== Records for this exercise

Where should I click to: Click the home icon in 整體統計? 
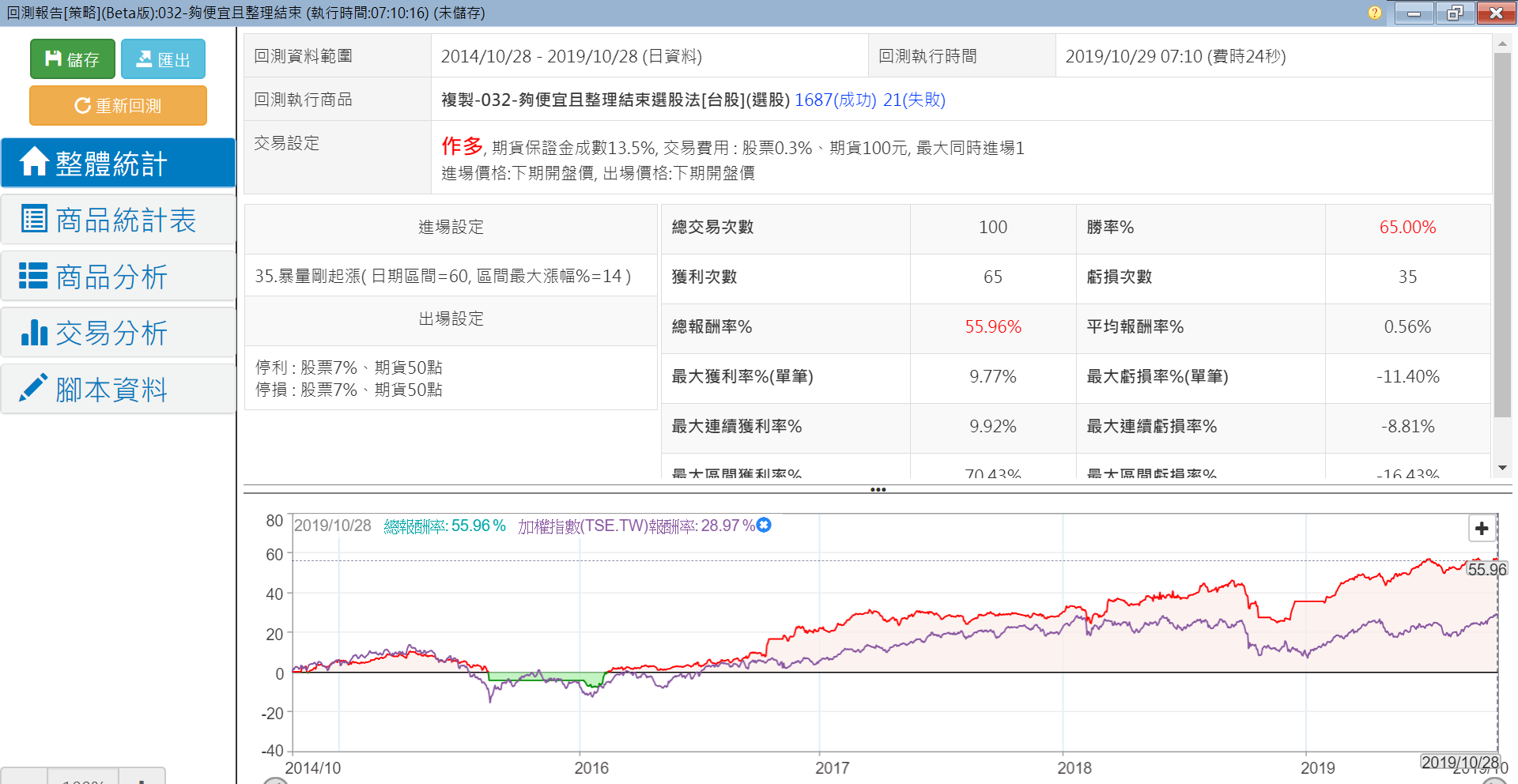click(x=34, y=162)
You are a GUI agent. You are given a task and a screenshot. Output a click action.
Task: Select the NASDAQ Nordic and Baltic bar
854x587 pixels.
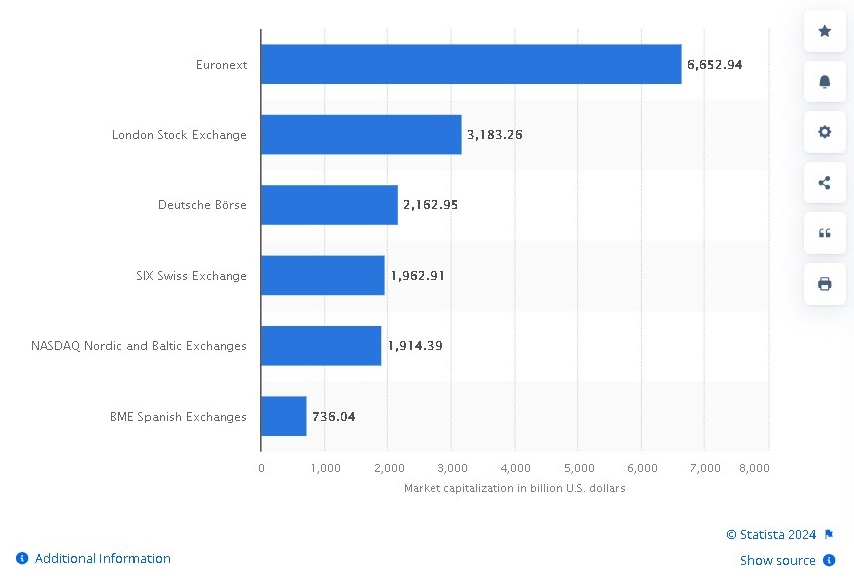(320, 345)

====

Write out all the entries word for word, but drop the pictures.

Where should I click to: Click the home icon in 整體統計? 
click(x=34, y=162)
You are a GUI agent. You are given a task and a screenshot. Output a click action.
Task: Select the NASDAQ Nordic and Baltic bar
854x587 pixels.
(320, 345)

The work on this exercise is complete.